Wkrótce dowiemy się, jak wygląda najpopularniejszy muscle car w kolejnym wydaniu. Zanim jednak to nastąpi, marka zaleje nas zapowiedziami.
Jak można się domyślać, to krótkie urywki, które nie pozwalają na poważne wnioski. Na szczęście jesteśmy już blisko premiery. Fani mogą zacierać ręce, ponieważ nowy Ford Mustang zostanie oficjalnie zaprezentowany już 14 września, czyli w najbliższą środę.
Wiemy już, że jego stylistyka zostanie zmodyfikowana. Z tyłu zniknie czarna listwa, która łączyła lampy. Oprócz tego w ofercie będzie wersja lub pakiet Performance poprawiający właściwości jezdne nowego modelu.
Nowy Ford Mustang – wierny tradycji
Amerykanie nie porzucili swoich ideałów, dlatego najnowsze wcielenie tego modelu otrzymało silnik benzynowy V8. Najnowsza zapowiedź ujawnia dźwięk jednostki, który nie pozostawia złudzeń. To nie jest żaden trzycylindrowy Ecoboost…
Biorąc pod uwagę sytuację przemysłu motoryzacyjnego i postępującą rewolucję, przypuszczamy, że nowy Ford Mustang otrzyma tę samą pięciolitrową, wolnossącą konstrukcję. Niewykluczone jednak, że będzie ona delikatnie wzmocniona lub zmodyfikowana pod innym kątem – aby widać było jakiś postęp. Nie jest to jednak konieczność. Konserwatywni klienci z pewnością woleliby, aby pozostawiono ją w spokoju.

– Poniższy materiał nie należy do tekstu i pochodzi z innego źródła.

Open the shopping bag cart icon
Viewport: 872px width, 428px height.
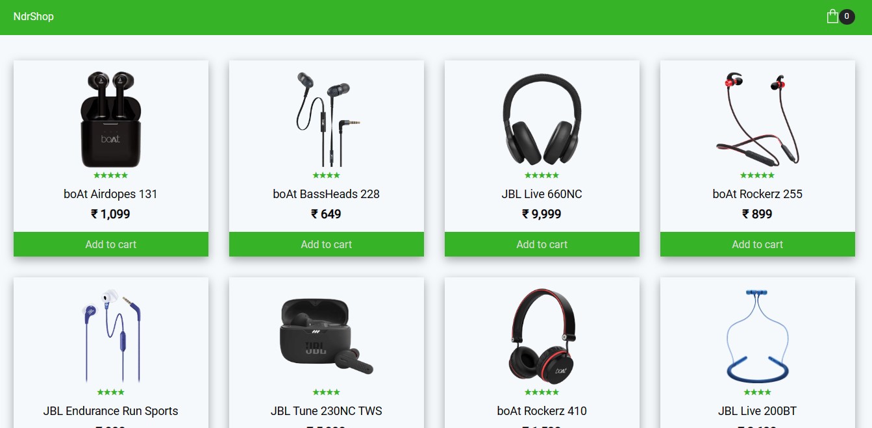(832, 16)
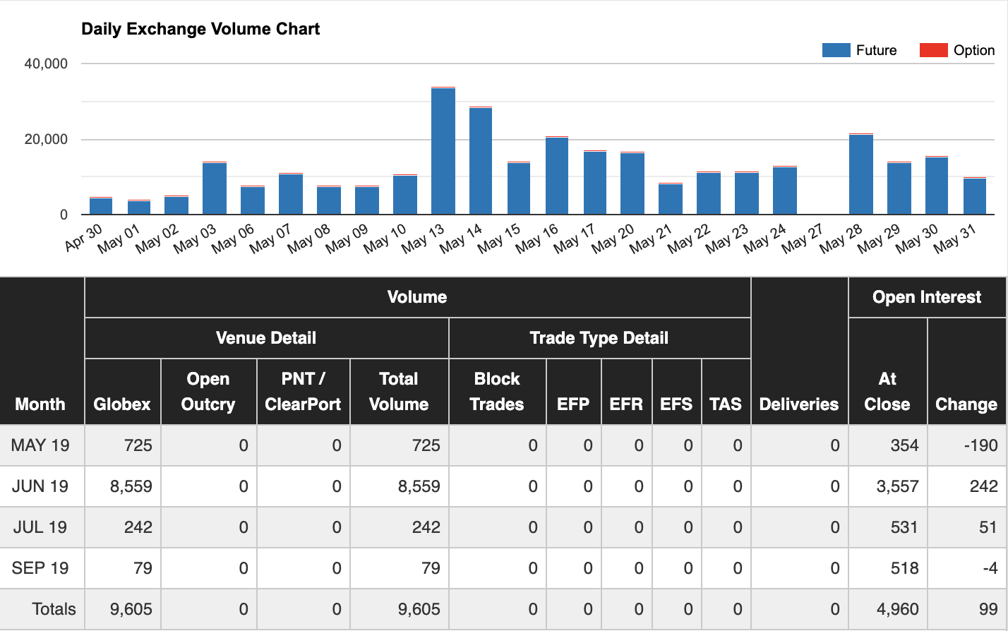Click the SEP 19 month cell
Viewport: 1008px width, 631px height.
pyautogui.click(x=40, y=568)
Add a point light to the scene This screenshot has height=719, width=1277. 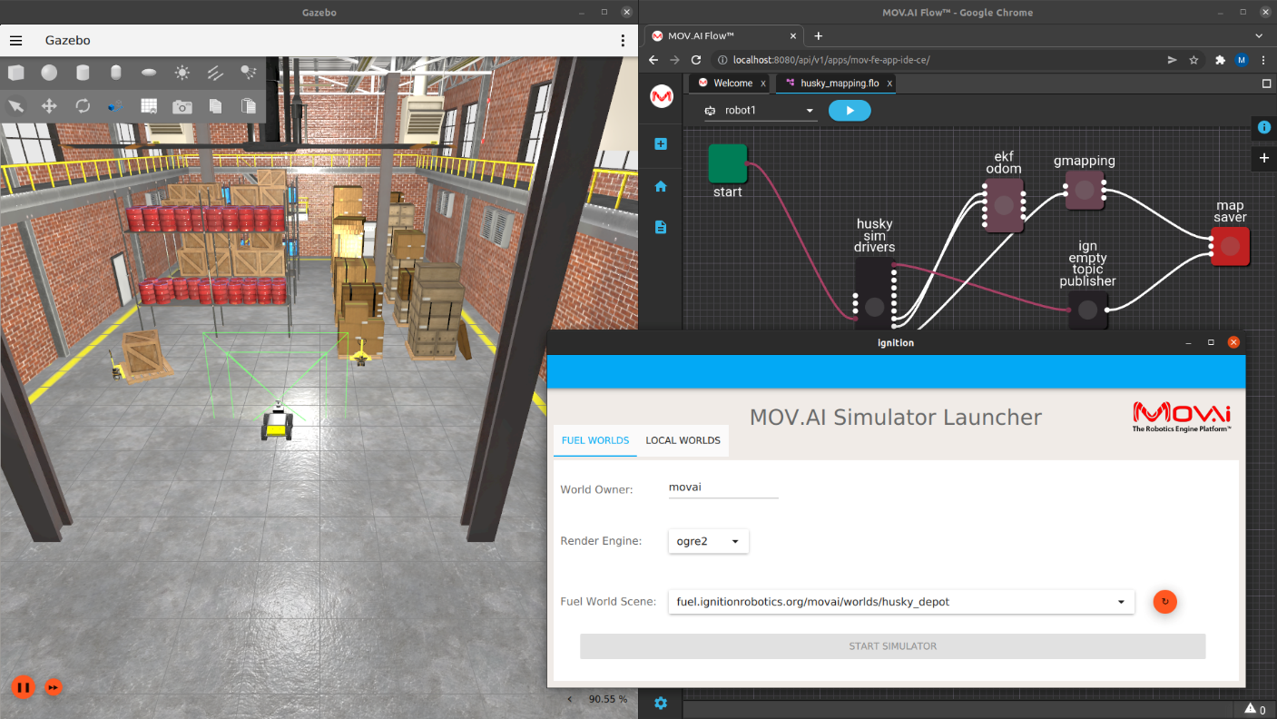(182, 73)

Ford Mustang 2023 będzie na pewno naszpikowany elektroniką, która zwiększy poziom bezpieczeństwa prowadzenia. Zastanawia nas jednak, czy producent zdecyduje się na uzupełnienie oferty wersją hybrydową – nie miękką, tylko pełnoprawną (HEV lub PHEV). Już za dwa dni wszystko będzie jasne.